On Sun., Nov. 13, 1887, a throng defying Commissioner of Police Sir Charles Warren’s ban on open-air meetings assembled at Trafalgar “to demand the release of William O’Brien, MP.” Constables, foot guards and life guards waded into the crowd to clear the square. No shots were fired, but fists, feet, and clubs killed two people. The protestors’ phrase described the tragedy, a term to chill the Irish again and again: “Bloody Sunday.”
Shortly after the melee, Angus Thomas released his vitriolic card, hardly a subject to foster “peace and goodwill to all men.” His “Christmas” theme featured not the images of St. Nick or a Nativity scene, but a club—a police truncheon. His idea of humor was the following lines about the weapon swung against O’Brien’s supporters: “To be used with great care.”
For the Irish at home or abroad, the card’s Yuletide sentiments were appalling:
Ode to the Specials
In Trafalgar Bay where the French men lay,
A Hero was Nelson there!
But nothing was he tho’
King of the Sea.
To the Kings of Trafalgar Square.
With Jack on Watch and with battened hatch.
There France in the pride was quashed.
Washed in the waves where they found a grave—
But they batton’d “The Great Unwashed!”
Then surely the fame of Nelson’s name
The Specials have right to share:
He won the day in Trafalgar Bay
But They in Trafalgar Square
With Best Wishes for a Specially Jolly Christmas
By the time of 1887’s “Bloody Sunday,” Boston’s Irish were a genuine community, slowly amassing clout at the ballot box and bucking Yankee strangleholds on business and the courts.

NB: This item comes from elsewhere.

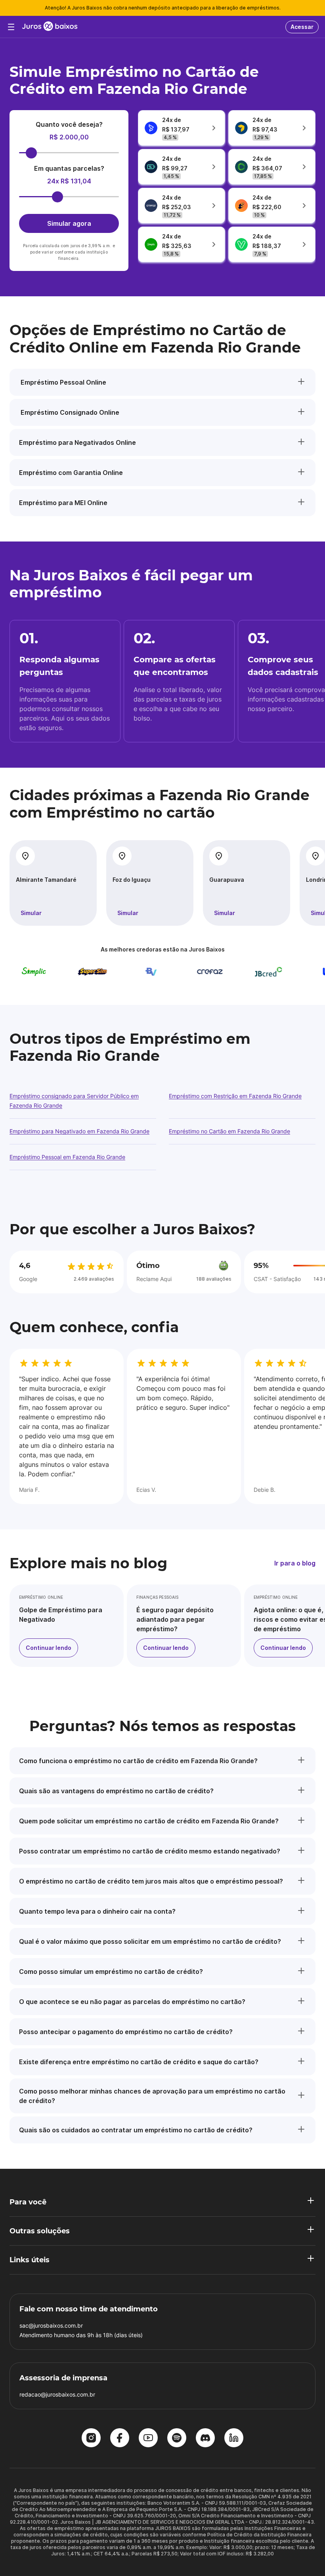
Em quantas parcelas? (69, 168)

If any in the Irish wards ever needed a reminder that as hard as life in Brahmin Boston could be, their countrymen overseas still faced greater obstacles, the Bloody Sunday “Christmas Card” was vivid proof.

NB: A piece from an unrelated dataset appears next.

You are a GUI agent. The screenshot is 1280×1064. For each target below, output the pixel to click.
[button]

Thankfully, as the nineteenth century drew to a close, Boston’s Irish could celebrate Christmas as openly as they wanted, with family parties and dinners, church socials and midnight Mass turning the Yuletide season into a genuine holiday.
As Thomas H. O’Connor writes in Boston Catholics, “Boston Catholics participated in a perpetual calendar of familiar religious devotions that…bound them more firmly together as members of their own distinctive parishes.”
During the period of Advent in late November and early December, for example, persons of all ages prepared for the coming of the Christmas season by attending daily Mass. They then enjoyed the celebration of midnight Mass on Christmas Eve, often followed by festive and early morning breakfasts with friends and relatives.
Those scenes would have been virtually unthinkable for Boston’s earliest Irish immigrants. Yet by the turn of the twentieth century, the Irish openly celebrated the Yuletide as cheerfully as they pleased in the city where Puritans had once banned the holiday and had punished transgressors with fines or the stocks.
Through religion, reflection and revelry, Boston’s Irish could finally celebrate Christmas in “grand fashion.”